> **Selected excerpt**:
[Start of section]

When later deployed in the production environment, the corrupted ML model would have learned incorrect patterns, creating security holes that attackers could exploit. Data poisoning attacks are dangerous threats because manipulation during training can have an ongoing impact, long after the attack is over.

Evasion attack

In this type of attack, the ML model is already trained, so attackers work to craft the input samples during deployment to force the classifier to misclassify them. A good example is AI-powered anti-spam filter solutions. Attackers could conceal the SPAM code within a transparent image to prevent the textual AI-powered spam filter from detecting it.

Evasion is different from a poison attack. In evasion, attackers don’t change the behavior of the machine learning model by manipulating training data – instead, they exploit its weaknesses (e.g., weak-tuned parameters or susceptible architectures) through specifically crafted inputs to make the model produce inaccurate results. For example, in an evasion attack, hackers might add slight perturbations to an image to cause an image classifier to recognize it wrongfully during inference (e.g., misclassifying a tree as a tank during inference). However, the model’s parameters and training process are unchanged.

Extraction attack

Model extraction attacks involve replicating a target machine-learning model and training a substitute model on the inputs and outputs. This allows attackers to steal sensitive data, such as intellectual property or proprietary logic, embedded in high-value AI systems.

[End of section]

> **Provided records**:
[Start of section]

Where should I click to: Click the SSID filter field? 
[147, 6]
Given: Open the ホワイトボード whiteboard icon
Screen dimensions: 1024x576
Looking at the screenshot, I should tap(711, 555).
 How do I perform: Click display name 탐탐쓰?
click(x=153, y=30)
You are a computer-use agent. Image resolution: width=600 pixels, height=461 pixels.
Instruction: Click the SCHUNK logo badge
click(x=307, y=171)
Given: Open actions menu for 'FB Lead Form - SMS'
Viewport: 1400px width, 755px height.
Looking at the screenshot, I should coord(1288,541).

[End of section]
[Start of section]

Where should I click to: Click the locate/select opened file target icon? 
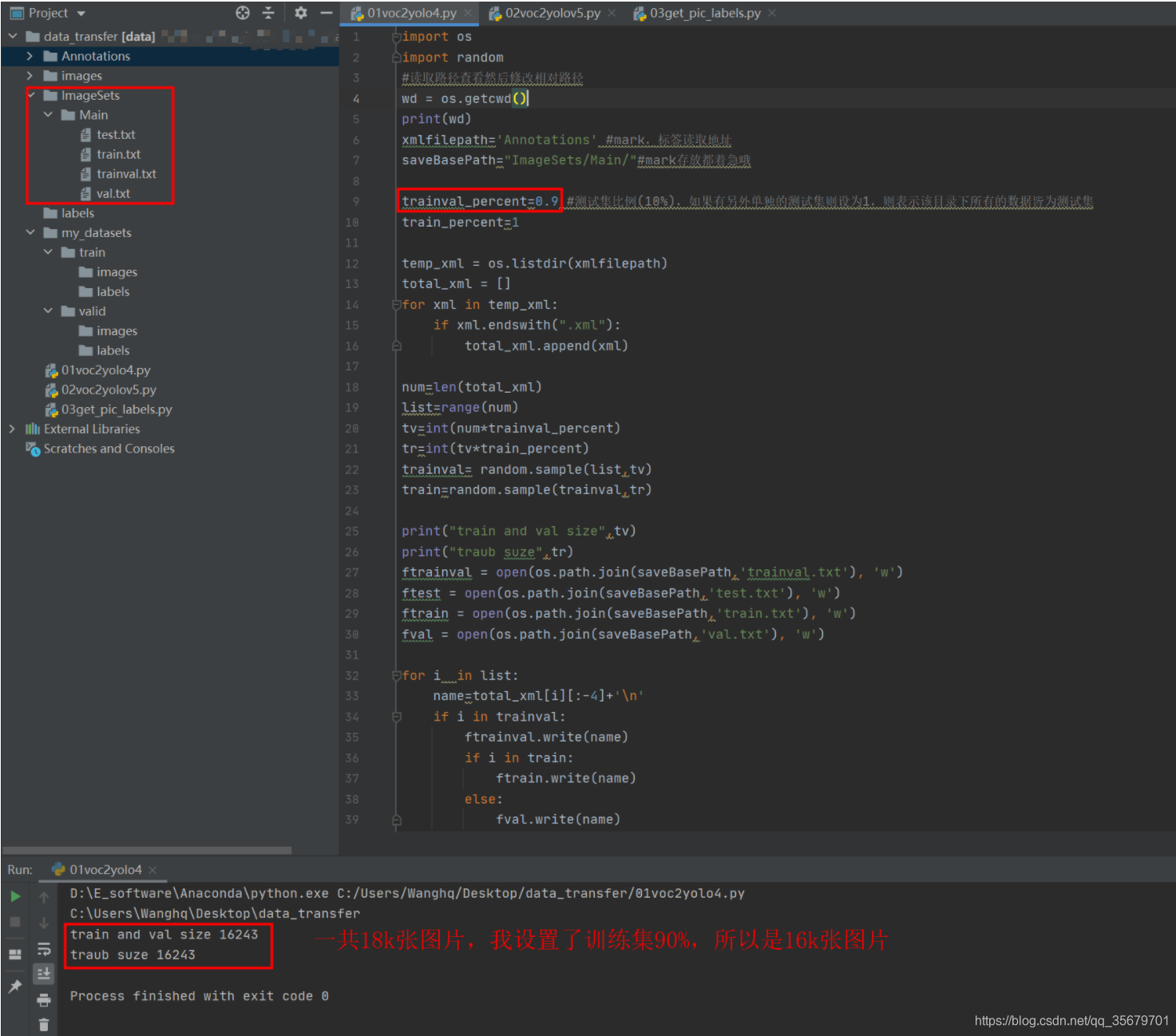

[End of section]

> **What to do**:
1: Rewrite the stretch from "Model extraction attacks" through "high-value AI systems." in the passage on machine learning attacks, changing "substitute model" to "surrogate model".
2: Name every type of attack on machine learning models that the passage on machine learning attacks describes.

> **Numbered responses**:
1:
Model extraction attacks involve replicating a target machine-learning model and training a surrogate model on the inputs and outputs. This allows attackers to steal sensitive data, such as intellectual property or proprietary logic, embedded in high-value AI systems.

2:
- Data poisoning attack
- Evasion attack
- Extraction (model extraction) attack